- Assigned task A
Could you rewrite the paragraph beginning "After exsanguination, the animal's head is removed" in the slaughterhouse text as a short list that keeps its main facts?
- Assigned task B
What does the slaughterhouse text say, summed up in exactly two sentences?

- Source extract

******

This industrial-sized weighing scale is still in pretty good shape; it hasn’t even rusted. How many carcasses might have been weighed here? Hundreds? Thousands?

Once the animals have been strung upside down, the meet their death by exsanguination: the primary veins and arteries in their necks are slit with a knife and the blood is drained from their bodies, causing them to bleed to death.

What purpose was this part of the complex used for? It’s so ramshackle, it's very difficult to tell. The external wall has completely collapsed. No wonder urban explorer Pietromassimo Pasqui found the complex easy to enter.

According to the halal and kashrut dietary laws – those of Islamic and Jewish communities, respectively – the use of a pointed, double-edged knife is forbidden when slaughtering animals. Instead, these codes dictate the use of a broader, squared-off knife that severs the arteries and veins on both sides of the neck. This causes a faster death, though the laws also stipulate that the animal must be conscious when it dies.

After exsanguination, the animal’s head is removed, followed by the feet, hide and finally the internal organs. It has now undergone the transition from being stock to a mere carcass, subject to food safety inspections. Further treatment using steam, hot water and organic acids reduces bacteria levels in the carcasses, while cooling them prevents deterioration.

******

- Exercise data
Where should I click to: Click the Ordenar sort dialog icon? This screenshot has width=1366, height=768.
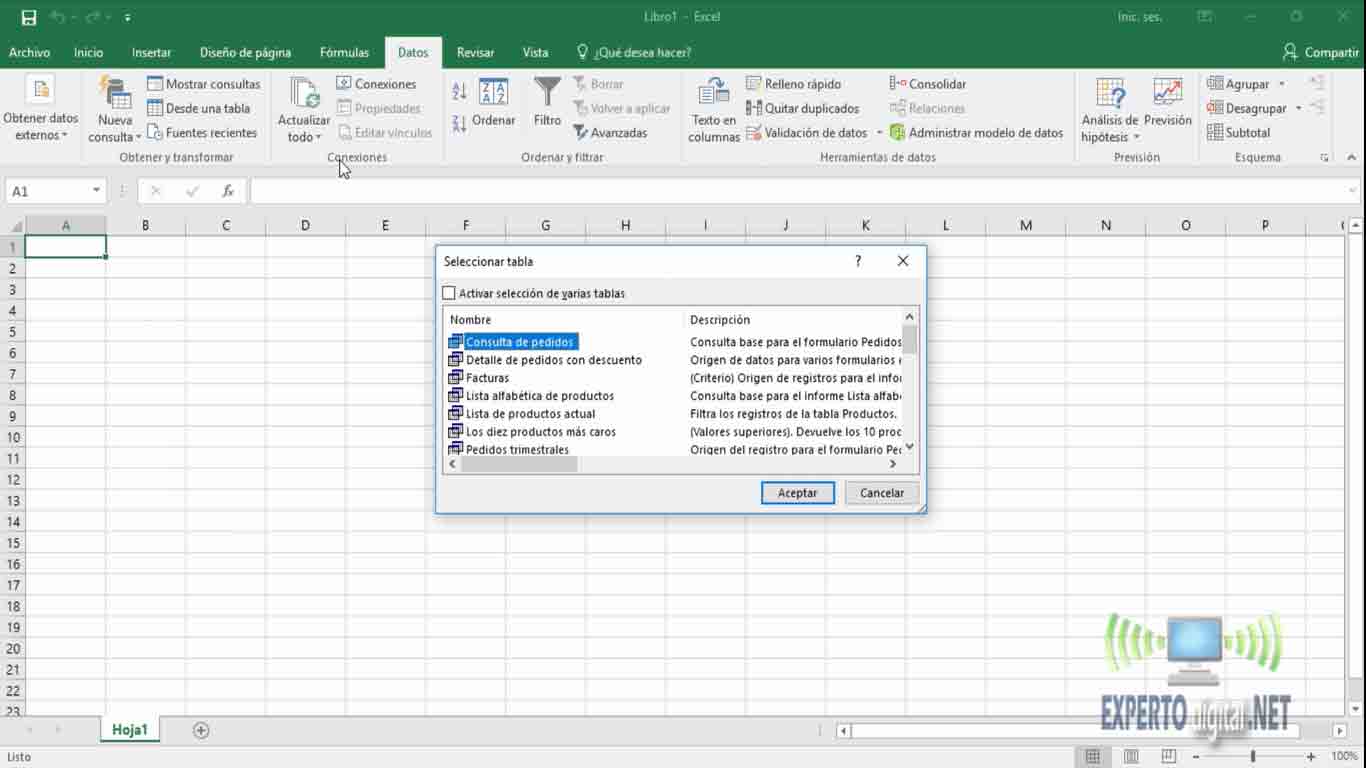493,92
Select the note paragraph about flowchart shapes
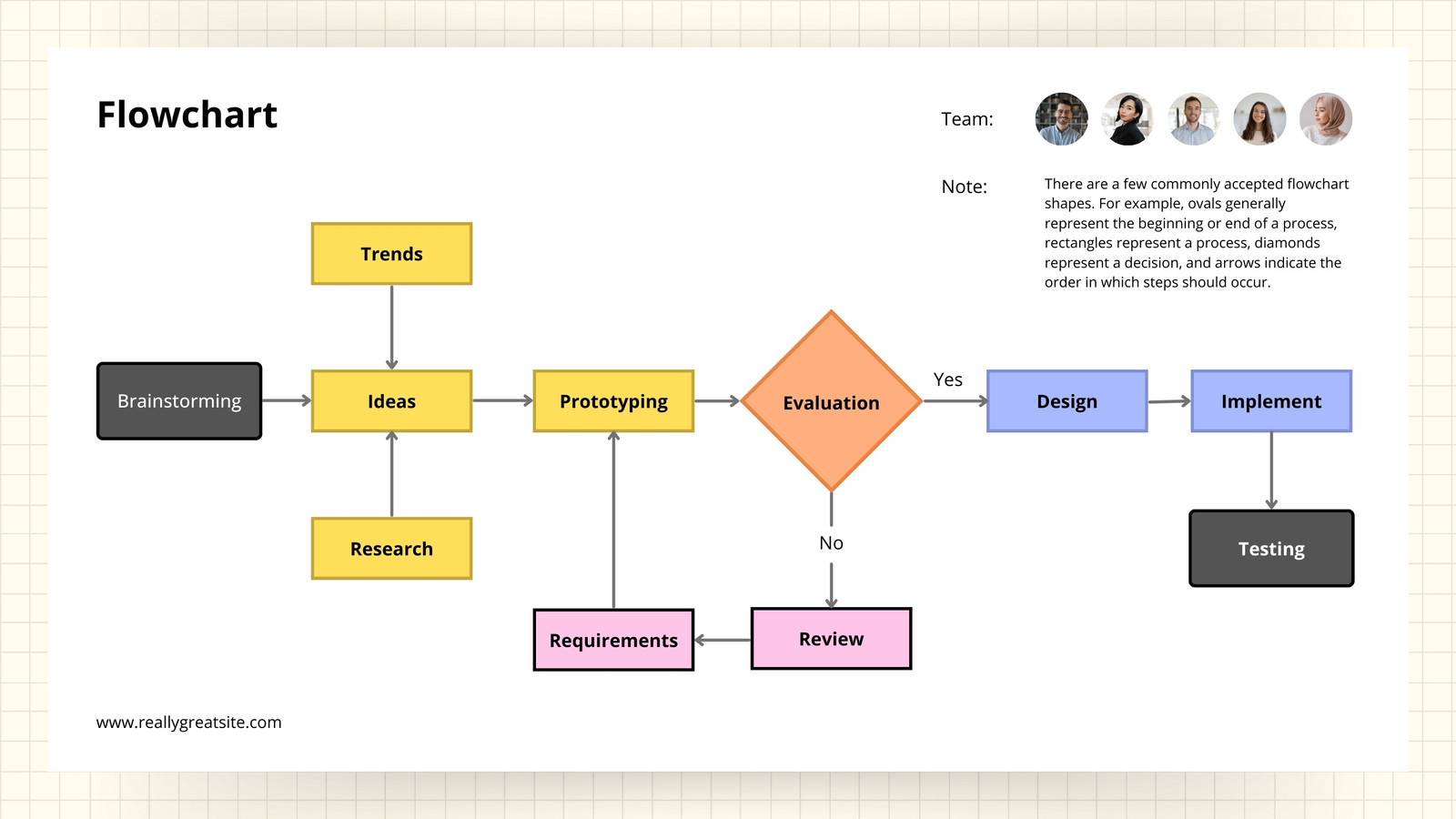 (1196, 233)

******

- Your response A
- After exsanguination, the head is removed, then the feet, the hide and finally the internal organs.
- The animal has now become a carcass rather than stock, and it is subject to food safety inspections.
- Treatment with steam, hot water and organic acids reduces bacteria levels.
- Cooling the carcasses prevents deterioration.

- Your response B
An industrial-sized weighing scale in the complex is still unrusted, while another part is so ramshackle that its external wall has collapsed, which explains why urban explorer Pietromassimo Pasqui found the complex easy to enter. Animals strung upside down are bled to death through cuts to the main veins and arteries in the neck; halal and kashrut laws require a broad, squared-off knife and a conscious animal, and afterward the carcass has its head, feet, hide and organs removed, faces food safety inspections, and is treated to reduce bacteria and cooled.